By combining 256 hours of observations of the northern sky, astronomers have created a map showing 25,000 supermassive black holes. This is the most detailed celestial map in the field of so-called low radio frequencies.
The map covers 4 percent of the northern half of the sky. To create this map, scientists deployed supercomputers with new algorithms that correct the ionosphere’s effect every four seconds.
The astronomers, including Leiden astronomers, used 52 stations with LOFAR antennas spread across nine European countries.
Stars or black holes?
The map seems to have several thousand stars, but they are supermassive black holes located in separate, distant galaxies.
Research leader Francesco de Gasperin (formerly Leiden University, now Universität Hamburg, Germany) says about the study: “This results from many years of work on incredibly difficult data. We had to invent new methods to convert the radio signals into images of the sky.”

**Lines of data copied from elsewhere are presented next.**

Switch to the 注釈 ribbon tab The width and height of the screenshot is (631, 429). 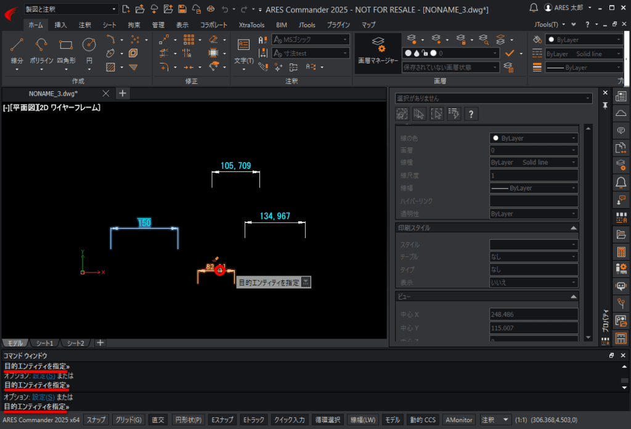click(84, 25)
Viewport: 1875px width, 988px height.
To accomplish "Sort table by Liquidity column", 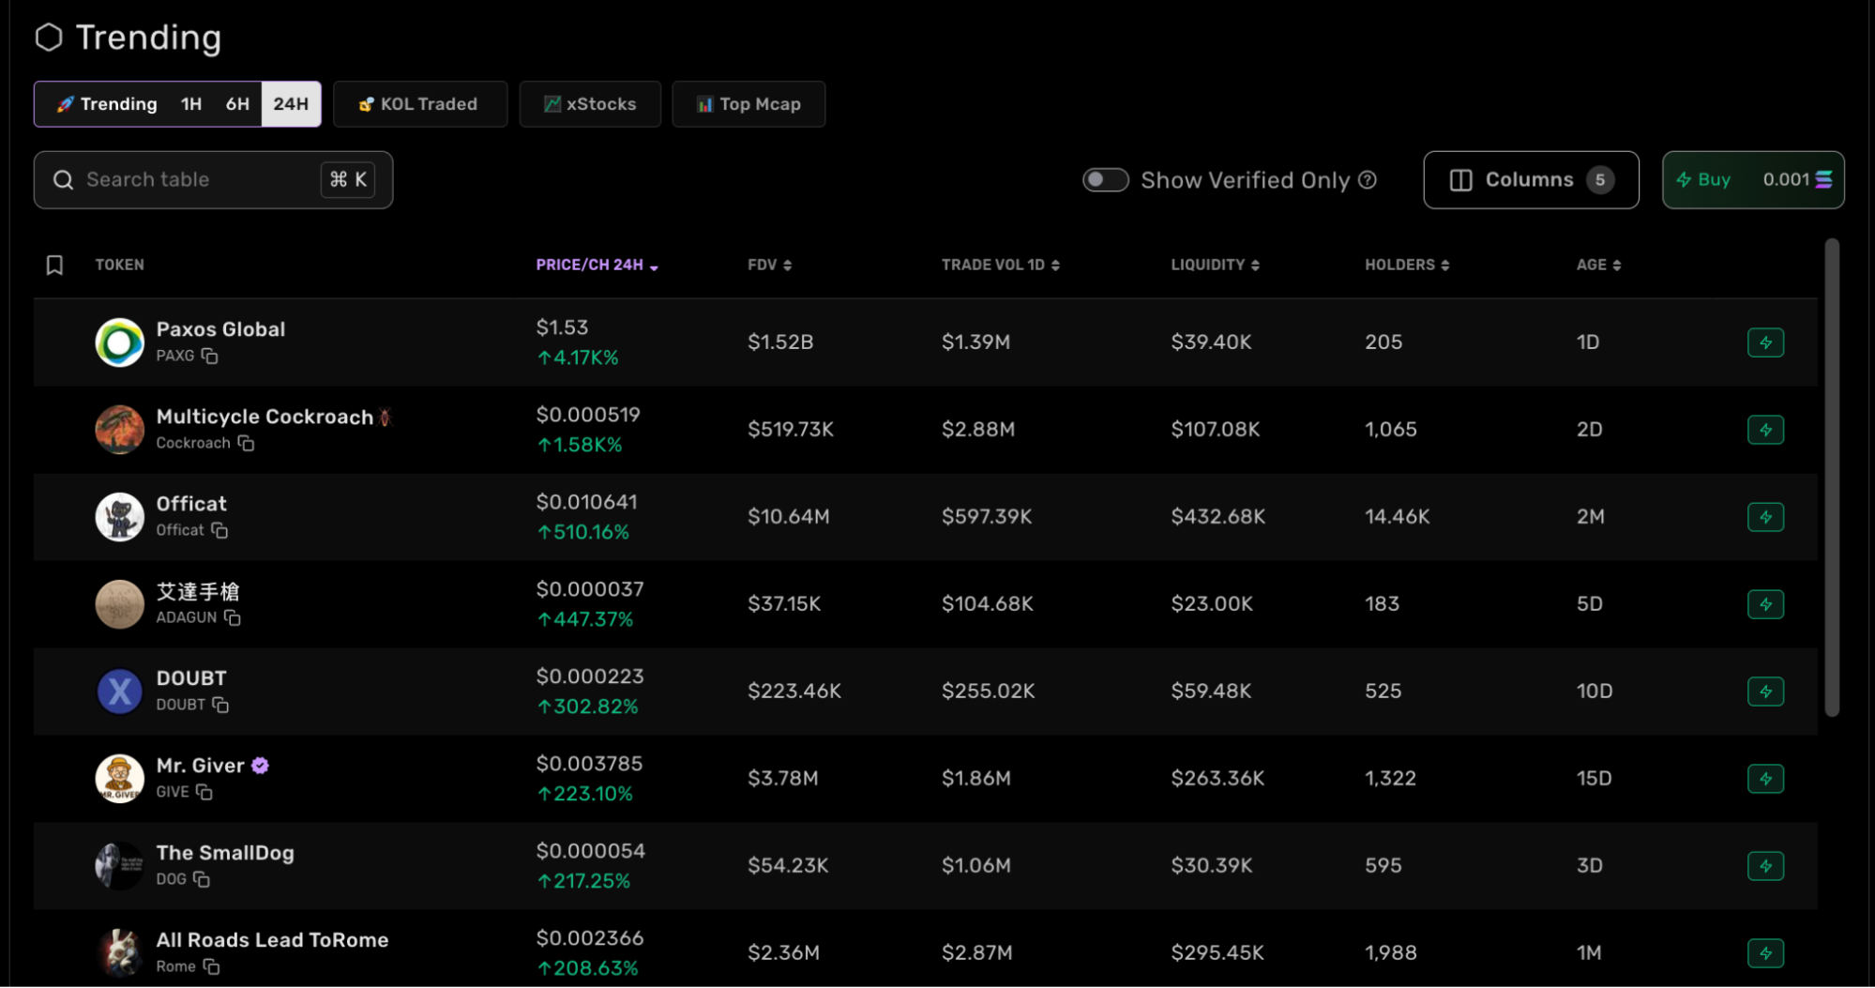I will [x=1215, y=266].
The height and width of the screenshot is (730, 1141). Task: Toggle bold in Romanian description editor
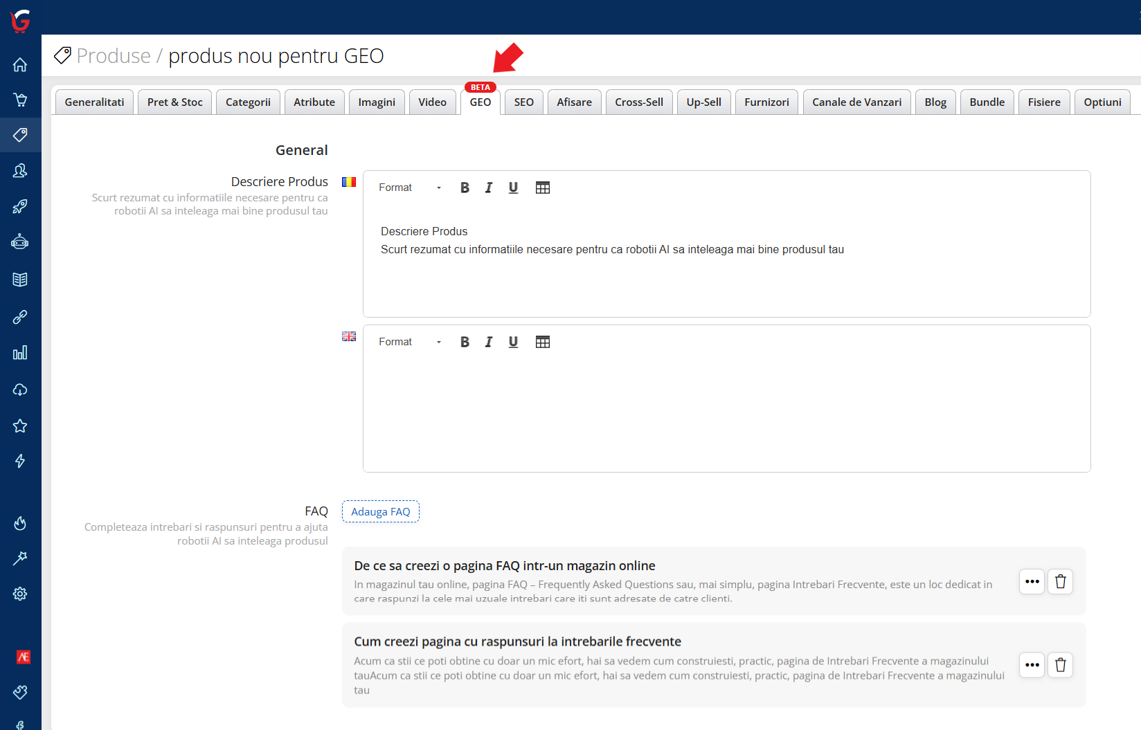pyautogui.click(x=465, y=188)
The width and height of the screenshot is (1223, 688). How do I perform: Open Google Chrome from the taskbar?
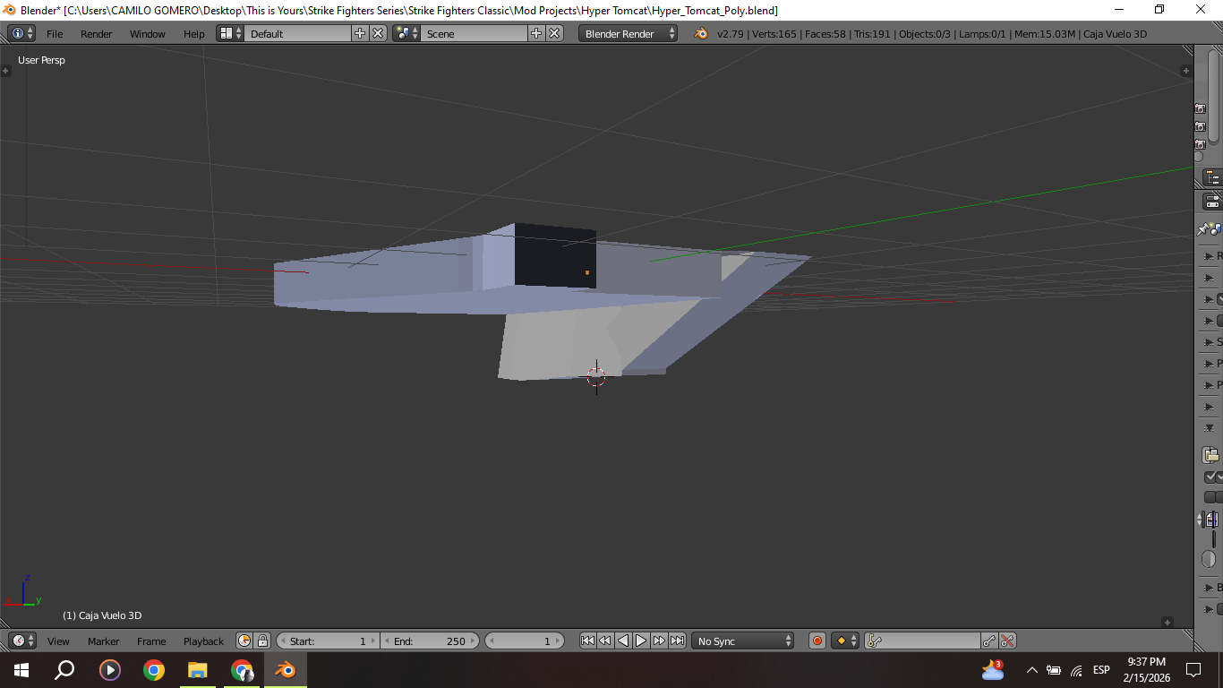[x=154, y=670]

Co-author Reinout van Weeren (Leiden Observatory) explains, “Observations at long radio wavelengths are complicated by the ionosphere that surrounds the Earth. This layer of free electrons acts like a cloudy lens that constantly moves across the radio telescope. It’s similar to when you try to see the world while immersed in a swimming pool. When you look up, the waves on the water of the pool deflect the light rays and distort the view.”
Along with supermassive black holes, the map offers a window to the universe‘s large-scale structure, among other things.
- F. de Gasperin et al. The LOFAR LBA Sky Survey – I. survey description and preliminary data release. (Free preprint).